Dr Jeannie Yoo, a general practitioner (GP) and medical adviser for NPS Medicinewise, said the vast majority of symptoms you experience when you get a cold are due to a viral infection.
“It’s something that your immune system will be able to deal with and you’ll get better as a matter of course,” she said.
Antibiotics should only be prescribed for serious bacterial infections. But telling the difference between a bacterial and a viral infection can be difficult, even for a doctor.
Dr Jas Saini, a GP from the western suburbs of Sydney, said there were some tell tale signs – particularly with upper respiratory tract illnesses.
“It requires keeping an eye on how you are feeling and how quickly you are recovering,” she said.
“Bacterial infections can come on quite quickly and hit quite hard, but they usually stay localised to one place.

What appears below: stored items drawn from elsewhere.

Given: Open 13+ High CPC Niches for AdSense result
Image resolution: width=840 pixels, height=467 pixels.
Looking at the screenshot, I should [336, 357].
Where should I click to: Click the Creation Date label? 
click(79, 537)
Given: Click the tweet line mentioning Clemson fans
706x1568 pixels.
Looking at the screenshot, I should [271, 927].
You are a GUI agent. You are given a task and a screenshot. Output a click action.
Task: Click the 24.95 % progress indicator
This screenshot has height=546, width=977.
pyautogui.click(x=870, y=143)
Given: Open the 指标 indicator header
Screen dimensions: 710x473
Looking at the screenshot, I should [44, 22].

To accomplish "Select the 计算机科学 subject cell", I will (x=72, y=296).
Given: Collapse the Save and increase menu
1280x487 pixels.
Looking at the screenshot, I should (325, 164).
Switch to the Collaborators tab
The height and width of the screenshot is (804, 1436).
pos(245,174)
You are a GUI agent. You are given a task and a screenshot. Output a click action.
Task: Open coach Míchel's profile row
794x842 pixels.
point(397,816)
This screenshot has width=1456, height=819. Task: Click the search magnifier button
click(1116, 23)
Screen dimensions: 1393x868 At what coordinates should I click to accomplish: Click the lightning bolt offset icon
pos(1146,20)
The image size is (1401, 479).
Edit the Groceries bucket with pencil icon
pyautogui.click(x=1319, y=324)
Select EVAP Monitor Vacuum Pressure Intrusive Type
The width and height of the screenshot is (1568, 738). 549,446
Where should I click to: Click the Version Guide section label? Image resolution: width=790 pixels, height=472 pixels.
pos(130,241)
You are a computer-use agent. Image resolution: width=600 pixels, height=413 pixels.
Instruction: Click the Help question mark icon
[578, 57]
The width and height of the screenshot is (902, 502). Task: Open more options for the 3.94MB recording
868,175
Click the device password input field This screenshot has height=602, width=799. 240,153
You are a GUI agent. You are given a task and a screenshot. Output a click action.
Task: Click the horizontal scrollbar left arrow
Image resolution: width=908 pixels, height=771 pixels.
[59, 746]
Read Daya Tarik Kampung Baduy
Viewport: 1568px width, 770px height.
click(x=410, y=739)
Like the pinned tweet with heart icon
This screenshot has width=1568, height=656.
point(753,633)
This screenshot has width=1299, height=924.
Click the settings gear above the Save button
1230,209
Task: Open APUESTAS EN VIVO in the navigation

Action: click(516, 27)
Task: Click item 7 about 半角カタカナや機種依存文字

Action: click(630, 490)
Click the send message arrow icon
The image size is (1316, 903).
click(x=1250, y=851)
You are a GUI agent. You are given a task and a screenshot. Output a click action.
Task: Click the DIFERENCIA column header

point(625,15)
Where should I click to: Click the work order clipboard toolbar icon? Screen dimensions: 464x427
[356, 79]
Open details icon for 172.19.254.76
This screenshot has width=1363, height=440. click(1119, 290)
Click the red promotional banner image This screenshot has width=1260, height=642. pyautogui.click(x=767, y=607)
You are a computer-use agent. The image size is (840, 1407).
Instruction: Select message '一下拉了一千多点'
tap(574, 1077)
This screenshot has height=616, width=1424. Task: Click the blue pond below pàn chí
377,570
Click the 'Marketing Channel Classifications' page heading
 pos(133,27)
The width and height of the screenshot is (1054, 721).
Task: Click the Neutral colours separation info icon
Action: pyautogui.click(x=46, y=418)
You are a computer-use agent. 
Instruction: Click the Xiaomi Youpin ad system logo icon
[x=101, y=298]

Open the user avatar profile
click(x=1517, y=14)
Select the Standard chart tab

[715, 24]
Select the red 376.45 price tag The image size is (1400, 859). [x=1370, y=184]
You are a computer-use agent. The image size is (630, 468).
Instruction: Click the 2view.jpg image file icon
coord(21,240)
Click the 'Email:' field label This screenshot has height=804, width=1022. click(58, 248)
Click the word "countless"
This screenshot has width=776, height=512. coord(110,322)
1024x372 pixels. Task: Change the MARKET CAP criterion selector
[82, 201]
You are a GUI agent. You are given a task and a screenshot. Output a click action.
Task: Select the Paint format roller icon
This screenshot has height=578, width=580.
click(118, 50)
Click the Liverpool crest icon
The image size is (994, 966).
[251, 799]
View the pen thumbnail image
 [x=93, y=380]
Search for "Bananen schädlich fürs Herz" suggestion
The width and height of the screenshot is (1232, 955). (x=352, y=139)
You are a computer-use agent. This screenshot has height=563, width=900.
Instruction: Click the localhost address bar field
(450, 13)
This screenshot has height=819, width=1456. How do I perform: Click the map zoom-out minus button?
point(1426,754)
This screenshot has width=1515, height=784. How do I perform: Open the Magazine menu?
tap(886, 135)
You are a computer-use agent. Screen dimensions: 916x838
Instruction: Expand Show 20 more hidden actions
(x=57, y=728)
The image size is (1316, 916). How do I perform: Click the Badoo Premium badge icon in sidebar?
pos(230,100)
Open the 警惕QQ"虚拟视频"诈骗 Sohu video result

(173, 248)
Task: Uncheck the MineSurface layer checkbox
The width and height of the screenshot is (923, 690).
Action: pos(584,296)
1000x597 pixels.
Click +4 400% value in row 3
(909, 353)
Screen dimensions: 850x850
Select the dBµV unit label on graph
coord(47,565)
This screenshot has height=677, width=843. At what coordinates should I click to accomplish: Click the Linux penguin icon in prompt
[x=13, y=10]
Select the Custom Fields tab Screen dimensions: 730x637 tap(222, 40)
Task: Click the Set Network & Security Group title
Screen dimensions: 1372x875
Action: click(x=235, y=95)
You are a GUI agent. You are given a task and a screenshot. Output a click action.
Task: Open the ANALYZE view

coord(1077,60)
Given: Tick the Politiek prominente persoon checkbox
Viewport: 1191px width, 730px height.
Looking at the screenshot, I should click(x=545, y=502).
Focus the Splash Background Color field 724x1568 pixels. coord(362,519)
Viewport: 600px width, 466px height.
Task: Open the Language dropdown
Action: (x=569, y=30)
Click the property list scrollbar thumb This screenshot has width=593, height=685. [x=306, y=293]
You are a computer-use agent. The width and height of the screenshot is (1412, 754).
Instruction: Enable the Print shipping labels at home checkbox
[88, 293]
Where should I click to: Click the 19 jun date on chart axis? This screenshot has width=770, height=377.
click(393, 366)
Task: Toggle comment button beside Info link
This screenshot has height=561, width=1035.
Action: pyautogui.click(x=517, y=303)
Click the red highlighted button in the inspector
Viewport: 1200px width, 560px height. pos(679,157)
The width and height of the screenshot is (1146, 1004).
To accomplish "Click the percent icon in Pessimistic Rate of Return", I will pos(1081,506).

“On the other hand, viral infections tend to come on more slowly with a single symptom and progress to other symptoms. They may start with a sore throat then develop into a dry cough that evolves to a chesty cough [where there’s phlegm or mucous]. Some people may get more widespread symptoms such as diarrhoea.”
Not all bacteria need antibiotics
Professor Lyn Gilbert, an infectious disease expert and microbiologist from the University of Sydney, said it was also important to understand that a healthy human body can clear a mild bacterial infection, without the help of antibiotics.
She said often people think antibiotics are helping their cold and flu symptoms, but they’re really doing nothing at all.
“If you have a couple of days of antibiotics, you think that’s why you’re better,” she said.
“But the truth is you’re better because you’re going to be anyway.”
Another reason to use antibiotics cautiously is that most have potential side effects.
“People tend to think antibiotics are safe, it’s not going to do me any harm, so I’ll just take them just in case. And sometimes the doctor thinks that. But the truth is that antibiotics do have side effects,” Professor Gilbert said.
Side effects from antibiotics include the creation of antibiotic-resistant organisms in your system, and depending on what drugs you’re taking, stomach upsets, diarrhoea, thrush and allergic reactions.
The most common are thrush and diarrhoea, which affect between one and 10 in every 100 people, according to NPS Medicinewise.
Talking antibiotics with your doctor
According to Dr Yoo, ideally antibiotics should only be prescribed in situations where there is a high likelihood they will make a difference.
“[But] doctors and GPs are sensitive to and aware of the kind of expectations and demands of patients, and so they will respond to that,” she said.
So it’s worth keeping a few things in mind when you talk to your doctor about a cold or any other infection.
“I think that it is important that patients don’t go into the consultation with this strong expectation that they will be prescribed an antibiotic, so it’s sort of a two-way thing,” Dr Yoo said.
She said if a patient was unsure, it was perfectly reasonable to expressly state to the doctor “I don’t want antibiotics unless I need them”.
“It is really helpful if a patient is able to say that upfront … It does provide that opportunity, I think, for that more open discussion [of] ‘is this really going to make a difference?’,” she said.
“Antibiotic resistance is going to be an ongoing issue and it’s an inevitable outcome of the widespread use of antibiotics. So we all have to play our part I think in trying to address the issue.”